HIV/AIDS

Achieving undetectable: Volume 6

Helping people with HIV achieve ‘undetectable’ levels of the virus in their blood—‘undetectable viral load’— should be the goal of HIV treatment programmes. Although the majority of developing countries do not yet offer viral load testing on a routine basis, the use of HIV viral load monitoring is rapidly gathering pace in most developing countries. Which questions remain in further scaling up this gold standard for HIV treatment monitoring in these countries? Médecins Sans Frontières (MSF) is releasing Achieving Undetectable, the latest in a series of issue briefs and reports on access to viral load monitoring in resource-limited settings.
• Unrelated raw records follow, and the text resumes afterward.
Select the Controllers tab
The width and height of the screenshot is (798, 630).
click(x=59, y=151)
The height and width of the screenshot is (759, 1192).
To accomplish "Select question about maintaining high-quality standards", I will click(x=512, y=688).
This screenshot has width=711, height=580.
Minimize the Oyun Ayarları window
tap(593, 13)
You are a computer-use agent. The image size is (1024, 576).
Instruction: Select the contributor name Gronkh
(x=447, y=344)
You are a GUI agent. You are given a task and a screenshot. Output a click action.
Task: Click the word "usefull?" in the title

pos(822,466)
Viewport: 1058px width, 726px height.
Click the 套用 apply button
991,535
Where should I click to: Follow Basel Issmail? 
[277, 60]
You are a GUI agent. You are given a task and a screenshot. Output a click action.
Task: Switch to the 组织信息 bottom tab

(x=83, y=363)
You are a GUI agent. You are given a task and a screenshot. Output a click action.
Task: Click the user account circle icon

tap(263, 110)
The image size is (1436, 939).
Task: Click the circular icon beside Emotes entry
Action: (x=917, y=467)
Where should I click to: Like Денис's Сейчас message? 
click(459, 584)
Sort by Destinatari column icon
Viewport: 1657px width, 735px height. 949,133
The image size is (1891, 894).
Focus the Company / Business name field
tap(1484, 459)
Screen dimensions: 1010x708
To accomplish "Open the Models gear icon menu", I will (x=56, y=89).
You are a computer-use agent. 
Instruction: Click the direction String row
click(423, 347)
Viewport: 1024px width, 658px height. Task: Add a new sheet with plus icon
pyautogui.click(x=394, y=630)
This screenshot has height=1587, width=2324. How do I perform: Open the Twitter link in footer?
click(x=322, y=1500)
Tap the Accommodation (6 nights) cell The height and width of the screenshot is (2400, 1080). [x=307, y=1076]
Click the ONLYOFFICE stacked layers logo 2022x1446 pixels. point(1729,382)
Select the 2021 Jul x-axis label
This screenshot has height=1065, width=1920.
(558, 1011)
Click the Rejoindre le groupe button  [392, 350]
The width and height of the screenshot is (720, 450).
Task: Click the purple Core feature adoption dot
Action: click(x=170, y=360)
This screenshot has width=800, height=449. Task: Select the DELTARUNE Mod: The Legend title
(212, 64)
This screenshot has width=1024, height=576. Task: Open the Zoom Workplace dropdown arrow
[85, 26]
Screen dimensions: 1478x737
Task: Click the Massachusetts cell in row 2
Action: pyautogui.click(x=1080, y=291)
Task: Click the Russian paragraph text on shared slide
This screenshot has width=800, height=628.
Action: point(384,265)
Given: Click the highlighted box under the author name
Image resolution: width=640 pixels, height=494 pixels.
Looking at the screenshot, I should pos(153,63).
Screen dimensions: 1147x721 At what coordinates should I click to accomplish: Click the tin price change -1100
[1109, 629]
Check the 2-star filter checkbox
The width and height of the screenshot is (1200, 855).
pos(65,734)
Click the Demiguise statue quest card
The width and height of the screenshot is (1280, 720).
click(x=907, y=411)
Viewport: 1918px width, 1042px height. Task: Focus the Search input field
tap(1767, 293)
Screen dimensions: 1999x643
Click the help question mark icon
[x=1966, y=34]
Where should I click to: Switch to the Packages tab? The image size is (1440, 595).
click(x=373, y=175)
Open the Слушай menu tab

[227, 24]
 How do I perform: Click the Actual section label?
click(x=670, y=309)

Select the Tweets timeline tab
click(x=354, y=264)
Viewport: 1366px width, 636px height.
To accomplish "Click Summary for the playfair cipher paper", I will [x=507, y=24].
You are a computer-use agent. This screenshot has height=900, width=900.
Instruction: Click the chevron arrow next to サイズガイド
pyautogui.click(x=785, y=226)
Achieving Undetectable identifies these questions – including recommendations and testing and suppression targets, the status of the roll-out of routine viral load monitoring across 55 countries, pricing, and more – and addresses the barriers that still remain to ensuring broad scale-up of viral load testing on the ground in developing countries. In highlighting these questions, MSF looks at the best practices and lessons learnt, including from its own implementation of viral load monitoring in MSF HIV treatment programmes. This includes an analysis of the results MSF has collected on implementing viral load monitoring in a survey of five key countries, and identifying the challenges those countries face.

It is hoped that Achieving Undetectable will be a valuable tool and source of information for both policymakers and implementers of viral load monitoring today.